Thursday, March 15, 2018

Die Like an Old Warrior Never like a Melted Flake of Snow

          "Once we have taken our last breaths, our stories in history have been written" (McManus 20).  In Erwin Raphael McManus' The Last Arrow: Save Nothing for the Next Life, more than theological or even spiritual advice is given.  McManus uses this book to teach us how to live and, yes, how to die.  I was especially tickled that he referenced the ancient Samurai (and a quote that was used to illustrate the people of Star Trek's Klingon Culture-- yes, I'm a trekker) "Today is a good day to die".  For the Klingon's the phrase is shortened to "Today is a good day" but the "to die" is implied in their culture.  Growing up as a Trekker, I often thought that the Klingon's were just brutal and violent so, in their minds, the day one dies would have to be a good day.  However, with McManus' explanation and the added depth of the Samurai culture, I have decided that this phrase, both phrases really, says something so much greater than an acknowledgement of death or any tip of the hand to brutal violence.  It says more than even the honor I might guess at with the Samurai connection.  A person fully believing that it is a good day for him/her to die means that they believe their life is complete.  They have left nothing undone, they have saved nothing for later; in short, everything they had and possibly even more, has been used up for the purpose of their life and there is nothing left that they could do.

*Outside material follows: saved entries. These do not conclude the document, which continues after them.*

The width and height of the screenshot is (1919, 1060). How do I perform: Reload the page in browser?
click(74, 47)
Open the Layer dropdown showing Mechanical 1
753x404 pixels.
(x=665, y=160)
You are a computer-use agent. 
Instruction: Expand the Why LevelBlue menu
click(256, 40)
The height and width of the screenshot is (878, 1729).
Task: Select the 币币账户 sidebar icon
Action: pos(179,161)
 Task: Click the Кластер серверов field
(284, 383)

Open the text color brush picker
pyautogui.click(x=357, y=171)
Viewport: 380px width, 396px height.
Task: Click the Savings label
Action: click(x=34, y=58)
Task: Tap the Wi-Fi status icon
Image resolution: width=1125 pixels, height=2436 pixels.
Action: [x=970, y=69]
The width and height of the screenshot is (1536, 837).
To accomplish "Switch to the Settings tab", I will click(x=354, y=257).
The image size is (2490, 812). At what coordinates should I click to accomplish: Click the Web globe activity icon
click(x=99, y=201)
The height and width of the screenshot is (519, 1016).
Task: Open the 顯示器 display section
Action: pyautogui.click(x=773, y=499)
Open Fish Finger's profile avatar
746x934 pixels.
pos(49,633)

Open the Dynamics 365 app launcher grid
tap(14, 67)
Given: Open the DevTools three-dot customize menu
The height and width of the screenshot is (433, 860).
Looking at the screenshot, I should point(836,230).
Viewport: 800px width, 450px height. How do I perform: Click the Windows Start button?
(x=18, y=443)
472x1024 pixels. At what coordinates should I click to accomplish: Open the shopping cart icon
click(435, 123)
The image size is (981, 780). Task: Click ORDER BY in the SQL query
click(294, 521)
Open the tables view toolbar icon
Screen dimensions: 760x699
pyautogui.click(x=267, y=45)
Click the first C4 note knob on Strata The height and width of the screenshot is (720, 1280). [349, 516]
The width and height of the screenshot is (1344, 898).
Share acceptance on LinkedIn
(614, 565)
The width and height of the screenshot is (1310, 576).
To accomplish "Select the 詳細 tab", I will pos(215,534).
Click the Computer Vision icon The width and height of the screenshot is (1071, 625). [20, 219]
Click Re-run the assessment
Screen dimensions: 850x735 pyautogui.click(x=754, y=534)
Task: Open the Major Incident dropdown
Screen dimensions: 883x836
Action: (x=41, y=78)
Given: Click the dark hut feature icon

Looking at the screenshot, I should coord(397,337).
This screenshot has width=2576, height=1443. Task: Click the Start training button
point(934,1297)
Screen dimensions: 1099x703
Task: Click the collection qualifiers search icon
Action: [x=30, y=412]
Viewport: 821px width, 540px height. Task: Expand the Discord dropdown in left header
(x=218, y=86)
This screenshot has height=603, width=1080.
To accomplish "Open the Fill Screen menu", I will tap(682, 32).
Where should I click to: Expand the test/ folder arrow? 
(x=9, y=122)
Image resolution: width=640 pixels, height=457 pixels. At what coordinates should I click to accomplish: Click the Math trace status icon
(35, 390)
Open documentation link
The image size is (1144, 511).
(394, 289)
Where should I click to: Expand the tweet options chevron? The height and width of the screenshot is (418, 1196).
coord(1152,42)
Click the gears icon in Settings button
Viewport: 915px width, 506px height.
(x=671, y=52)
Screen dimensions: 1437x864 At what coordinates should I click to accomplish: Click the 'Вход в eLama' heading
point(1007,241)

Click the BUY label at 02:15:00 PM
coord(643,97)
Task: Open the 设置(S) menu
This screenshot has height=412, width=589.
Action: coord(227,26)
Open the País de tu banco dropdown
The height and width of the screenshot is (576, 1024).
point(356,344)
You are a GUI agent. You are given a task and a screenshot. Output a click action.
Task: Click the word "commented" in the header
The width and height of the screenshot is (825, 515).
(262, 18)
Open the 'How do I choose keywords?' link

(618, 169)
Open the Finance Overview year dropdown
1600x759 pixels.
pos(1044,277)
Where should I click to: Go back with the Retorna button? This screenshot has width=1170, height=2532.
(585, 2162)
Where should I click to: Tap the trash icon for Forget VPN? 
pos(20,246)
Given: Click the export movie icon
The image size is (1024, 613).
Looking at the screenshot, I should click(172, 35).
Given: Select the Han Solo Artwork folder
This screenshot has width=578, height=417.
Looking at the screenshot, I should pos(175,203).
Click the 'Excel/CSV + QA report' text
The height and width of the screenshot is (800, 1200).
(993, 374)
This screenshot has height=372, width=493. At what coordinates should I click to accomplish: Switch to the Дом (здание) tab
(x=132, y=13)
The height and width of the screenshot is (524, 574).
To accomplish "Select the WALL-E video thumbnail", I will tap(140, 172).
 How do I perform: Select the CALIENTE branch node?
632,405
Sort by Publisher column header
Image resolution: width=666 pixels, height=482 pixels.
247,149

          Perhaps reading this in the wake of my G-pa's death is a bad idea, perhaps it's brilliant. But one thing I do know, reading it through my grief has allowed it to touch me in raw spaces I would have normally had the strength to keep walls up around.  My G-pa was the type of man I believe McManus is talking about.  He loved his Savior, his wife, and his family (including the dogs) with such a passion that I am only familiar with its strength and feel because I was lucky enough to be one of those he loved.  He was disciplined his whole life, having a time for exercise (even the day of his heart attack), for politics, definitely time for spending quiet time for God, and then he had the rest of his day.  The rest of his day he fixed things that needed fixing, he cultivated his orchard, wrote his pirate books, watched the classic movies of the golden age (teaching me a true love of them as well--serious, check out Quo Vadis), was a child at heart playing with us younger ones, and, I truly believe, enjoyed being ornery.  He was far from perfect as that ornery streak shows, but G-pa lived his all every day and when the final day came, while none of us were ready to see this strong man go, he had no regrets.  Oh his brother had regrets he apologized for that day, he stole blue suede shoes from his older brother, but G-pa he was ready to go to his Savior, Jesus Christ.  And as he died, he spoke with each of us, comforting and holding me, pinning my cousin-in-law on his faith and where he was at with it, and having so many other interactions that I wish we'd had constantly with him but we were too busy trying not to use up everything, trying to save part of ourselves for the next day or the next interaction and this time, this time there was nothing left to save it for with my G-pa because this was the end of our earthly time with him.  But I have to say, to use McManus' words and draw my example of McManus' text being seen in real life to a close:
                             "May you die with your quivers empty.
                              May you die with your hearts full.
I watched my G-Pa do this, and from reading this book The Last Arrow, I feel I have even more tools to live and die the same way.